2. Which of the following conditions is LEAST likely to be associated with neonatal seizures?
. . . . a. E. coli meningitis
. . . . b. syndrome of inappropriate diuretic hormone
. . . . c. transient tachypnea of the newborn
. . . . d. umbilical cord prolapse
3. True/False: Oral phenytoin is often used as a first line anticonvulsant. Why or why not?
4. Facial twitches are an example of what kind of seizures?
. . . . a. tonic-clonic
. . . . b. myoclonic
. . . . c. clonic
. . . . d. subtle
5. True/False: Neonates have an immature inhibitory neurotransmitter system.
6. Which of the following would be LEAST helpful in the immediate diagnostic evaluation of an infant with a neonatal seizure?
. . . . a. brain ultrasound
. . . . b. serum glucose level
. . . . c. cerebral spinal fluid gram stain
. . . . d. serum calcium level
1. Mizrahi EM. Neonatal seizures and neonatal epileptic syndromes. Neuro Clinics 2001;19:427-463.
2. Volpe JJ. Neonatal Seizures. In: Neurology of the Newborn, 3rd edition. WB Saunders Company, Philadelphia, 1995, pp. 172-207.
3. Volpe JJ. Neonatal seizures: current concepts and revised classification. Pediatrics 1989;84:422-428.

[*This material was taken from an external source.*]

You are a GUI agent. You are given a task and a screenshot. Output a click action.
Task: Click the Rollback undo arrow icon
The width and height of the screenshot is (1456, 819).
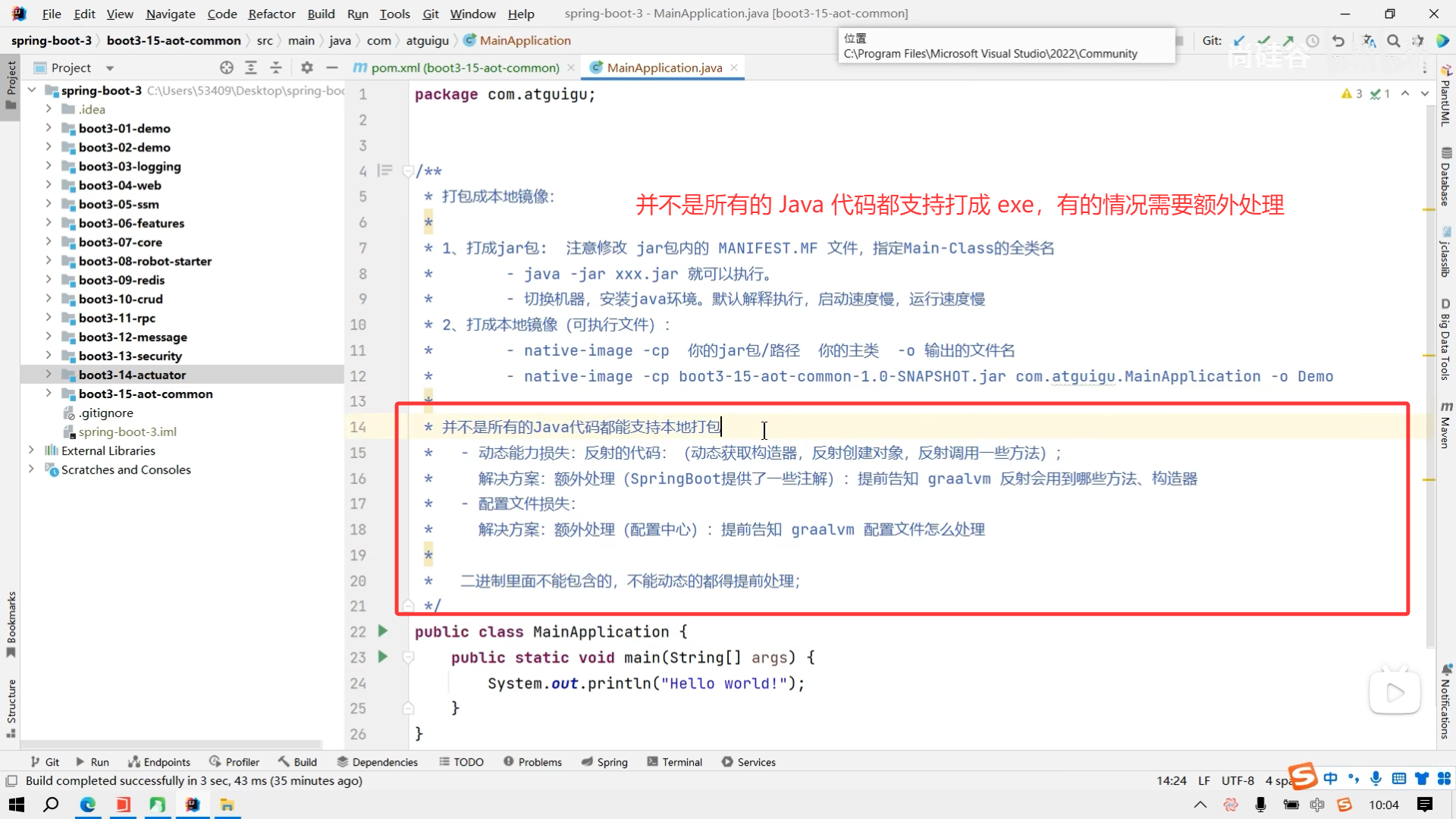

4. Ahn MO, Korst LM, Phelan JP, Martin GI. Does the onset of neonatal seizures correlate with the timing of fetal neurologic injury? Clin Pediatr 1998;37:673-676.
5. Scher MS. Seizures in the newborn infant. Clinics in Perinatol 1997;24:735-772.
6. Leth H, Toft PB, Herning M, Peitersen B, Lou HC. Neonatal seizures associated with cerebral lesions shown by magnetic resonance imaging. Arch Dis Child 1997;77:F105-F110.
Answers to questions
3. false, since it is poorly absorbed from the infant GI tract.